WORK TO COMPLETE —
If a line of the data below holds the string "checkbox", copy it.
# # # # # # #
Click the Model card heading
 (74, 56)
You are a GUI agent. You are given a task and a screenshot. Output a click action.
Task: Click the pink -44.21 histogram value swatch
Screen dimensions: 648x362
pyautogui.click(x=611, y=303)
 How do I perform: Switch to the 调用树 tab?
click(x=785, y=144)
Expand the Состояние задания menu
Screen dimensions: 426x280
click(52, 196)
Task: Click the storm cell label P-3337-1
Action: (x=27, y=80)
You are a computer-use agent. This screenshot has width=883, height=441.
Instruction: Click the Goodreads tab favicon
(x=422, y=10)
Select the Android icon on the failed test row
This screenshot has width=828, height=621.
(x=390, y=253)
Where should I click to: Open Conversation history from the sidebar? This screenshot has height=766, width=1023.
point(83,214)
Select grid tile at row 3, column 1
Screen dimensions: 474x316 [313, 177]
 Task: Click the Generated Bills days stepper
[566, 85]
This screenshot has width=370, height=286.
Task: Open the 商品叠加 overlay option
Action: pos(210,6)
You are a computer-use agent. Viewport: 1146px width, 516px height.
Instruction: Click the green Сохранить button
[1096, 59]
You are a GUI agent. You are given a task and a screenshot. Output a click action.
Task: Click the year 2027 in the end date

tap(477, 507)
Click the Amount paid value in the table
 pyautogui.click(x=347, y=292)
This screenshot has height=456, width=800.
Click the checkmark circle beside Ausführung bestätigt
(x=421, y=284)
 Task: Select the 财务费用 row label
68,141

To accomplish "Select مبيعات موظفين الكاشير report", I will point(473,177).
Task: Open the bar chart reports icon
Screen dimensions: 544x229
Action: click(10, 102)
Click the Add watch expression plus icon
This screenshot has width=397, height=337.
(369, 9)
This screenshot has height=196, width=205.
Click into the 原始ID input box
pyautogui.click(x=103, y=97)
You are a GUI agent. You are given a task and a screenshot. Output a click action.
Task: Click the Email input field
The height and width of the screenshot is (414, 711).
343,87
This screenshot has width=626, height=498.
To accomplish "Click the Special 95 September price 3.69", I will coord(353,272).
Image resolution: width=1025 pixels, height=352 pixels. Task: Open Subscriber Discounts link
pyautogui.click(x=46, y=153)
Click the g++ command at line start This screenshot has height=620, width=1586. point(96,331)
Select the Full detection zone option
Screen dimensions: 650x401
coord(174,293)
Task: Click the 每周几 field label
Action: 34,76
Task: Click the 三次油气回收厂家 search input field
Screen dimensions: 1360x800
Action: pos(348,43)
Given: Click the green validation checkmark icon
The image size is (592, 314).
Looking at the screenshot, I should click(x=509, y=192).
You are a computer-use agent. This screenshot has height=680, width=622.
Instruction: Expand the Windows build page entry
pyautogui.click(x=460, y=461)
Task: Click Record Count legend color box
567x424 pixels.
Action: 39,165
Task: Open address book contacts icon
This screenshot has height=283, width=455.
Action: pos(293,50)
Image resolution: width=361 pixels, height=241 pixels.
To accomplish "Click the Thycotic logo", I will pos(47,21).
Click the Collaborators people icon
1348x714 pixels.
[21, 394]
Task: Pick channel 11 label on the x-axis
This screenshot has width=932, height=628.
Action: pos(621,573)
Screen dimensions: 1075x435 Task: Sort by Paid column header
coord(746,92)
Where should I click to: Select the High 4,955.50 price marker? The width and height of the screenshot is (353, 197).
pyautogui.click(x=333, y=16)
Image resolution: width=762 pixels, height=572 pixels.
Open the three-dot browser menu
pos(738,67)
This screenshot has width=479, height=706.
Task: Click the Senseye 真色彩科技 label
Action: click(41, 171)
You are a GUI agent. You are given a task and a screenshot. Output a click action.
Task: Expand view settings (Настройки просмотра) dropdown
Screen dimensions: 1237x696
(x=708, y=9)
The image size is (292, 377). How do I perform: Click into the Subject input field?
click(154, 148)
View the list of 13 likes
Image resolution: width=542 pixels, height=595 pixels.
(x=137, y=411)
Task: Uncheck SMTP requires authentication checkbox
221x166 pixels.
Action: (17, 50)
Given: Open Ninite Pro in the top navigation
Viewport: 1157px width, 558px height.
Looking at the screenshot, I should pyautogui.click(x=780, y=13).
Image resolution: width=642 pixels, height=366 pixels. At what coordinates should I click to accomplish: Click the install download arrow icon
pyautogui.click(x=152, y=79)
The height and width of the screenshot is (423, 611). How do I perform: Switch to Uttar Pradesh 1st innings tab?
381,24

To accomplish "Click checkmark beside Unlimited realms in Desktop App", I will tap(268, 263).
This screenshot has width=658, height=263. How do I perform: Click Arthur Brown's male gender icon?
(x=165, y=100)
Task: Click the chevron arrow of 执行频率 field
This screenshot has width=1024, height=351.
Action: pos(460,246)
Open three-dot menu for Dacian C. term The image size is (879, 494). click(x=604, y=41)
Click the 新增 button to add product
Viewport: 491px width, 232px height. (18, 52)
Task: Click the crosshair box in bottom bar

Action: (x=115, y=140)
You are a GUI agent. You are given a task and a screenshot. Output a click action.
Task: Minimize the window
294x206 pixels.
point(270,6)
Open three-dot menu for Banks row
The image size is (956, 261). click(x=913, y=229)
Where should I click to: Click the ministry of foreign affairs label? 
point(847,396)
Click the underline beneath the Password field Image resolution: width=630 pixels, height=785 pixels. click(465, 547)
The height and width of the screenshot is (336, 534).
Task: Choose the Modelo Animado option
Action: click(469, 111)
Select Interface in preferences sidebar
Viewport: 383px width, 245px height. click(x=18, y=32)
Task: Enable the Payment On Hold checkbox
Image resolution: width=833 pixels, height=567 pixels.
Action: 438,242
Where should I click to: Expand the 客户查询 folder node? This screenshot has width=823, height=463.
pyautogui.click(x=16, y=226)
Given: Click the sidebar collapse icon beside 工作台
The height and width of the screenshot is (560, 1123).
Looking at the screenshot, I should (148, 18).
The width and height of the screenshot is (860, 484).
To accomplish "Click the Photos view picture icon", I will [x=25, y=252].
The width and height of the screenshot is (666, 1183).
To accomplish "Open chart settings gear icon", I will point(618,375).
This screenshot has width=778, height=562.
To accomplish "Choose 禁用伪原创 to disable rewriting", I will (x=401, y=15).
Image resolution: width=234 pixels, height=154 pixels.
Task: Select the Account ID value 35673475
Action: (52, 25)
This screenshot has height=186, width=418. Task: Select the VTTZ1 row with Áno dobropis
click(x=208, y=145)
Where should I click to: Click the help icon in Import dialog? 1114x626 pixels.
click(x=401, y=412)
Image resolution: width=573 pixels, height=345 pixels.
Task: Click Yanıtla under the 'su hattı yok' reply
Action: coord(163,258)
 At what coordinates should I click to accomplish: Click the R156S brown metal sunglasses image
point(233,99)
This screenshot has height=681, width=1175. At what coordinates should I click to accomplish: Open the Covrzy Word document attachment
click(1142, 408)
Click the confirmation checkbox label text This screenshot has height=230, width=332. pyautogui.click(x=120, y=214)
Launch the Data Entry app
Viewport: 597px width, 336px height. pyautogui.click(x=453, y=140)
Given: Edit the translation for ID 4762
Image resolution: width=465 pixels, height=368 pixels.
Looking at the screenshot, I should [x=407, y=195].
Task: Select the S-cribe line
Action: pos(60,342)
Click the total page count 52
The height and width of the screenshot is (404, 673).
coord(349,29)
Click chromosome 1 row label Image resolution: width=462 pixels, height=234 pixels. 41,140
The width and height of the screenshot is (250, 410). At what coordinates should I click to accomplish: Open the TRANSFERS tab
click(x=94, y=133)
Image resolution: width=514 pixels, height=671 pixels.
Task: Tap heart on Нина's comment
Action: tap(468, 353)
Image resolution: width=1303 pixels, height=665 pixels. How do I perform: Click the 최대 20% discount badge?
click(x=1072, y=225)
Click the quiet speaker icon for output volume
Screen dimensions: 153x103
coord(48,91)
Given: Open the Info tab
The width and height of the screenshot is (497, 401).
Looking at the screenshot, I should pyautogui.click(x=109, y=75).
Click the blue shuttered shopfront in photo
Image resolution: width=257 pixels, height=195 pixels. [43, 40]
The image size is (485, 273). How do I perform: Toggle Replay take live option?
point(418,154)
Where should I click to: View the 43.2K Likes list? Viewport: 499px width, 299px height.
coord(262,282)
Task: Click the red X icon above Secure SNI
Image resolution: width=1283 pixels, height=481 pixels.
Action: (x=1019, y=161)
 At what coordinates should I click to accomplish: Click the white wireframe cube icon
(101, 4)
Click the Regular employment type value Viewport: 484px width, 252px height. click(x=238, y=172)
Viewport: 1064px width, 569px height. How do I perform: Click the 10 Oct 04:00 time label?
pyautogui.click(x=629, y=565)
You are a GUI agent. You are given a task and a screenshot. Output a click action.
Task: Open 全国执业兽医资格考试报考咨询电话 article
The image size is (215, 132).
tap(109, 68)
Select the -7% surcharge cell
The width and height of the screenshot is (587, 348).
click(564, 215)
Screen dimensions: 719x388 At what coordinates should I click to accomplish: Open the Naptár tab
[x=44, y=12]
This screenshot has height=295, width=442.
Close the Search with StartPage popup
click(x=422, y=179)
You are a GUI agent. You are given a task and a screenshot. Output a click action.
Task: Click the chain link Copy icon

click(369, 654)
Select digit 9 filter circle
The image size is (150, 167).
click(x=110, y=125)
# # # # # # #
WRITTEN RESPONSE —
Task: Uncheck SMTP requires authentication checkbox
Task: Enable the Payment On Hold checkbox
Click the confirmation checkbox label text This screenshot has height=230, width=332. pyautogui.click(x=120, y=214)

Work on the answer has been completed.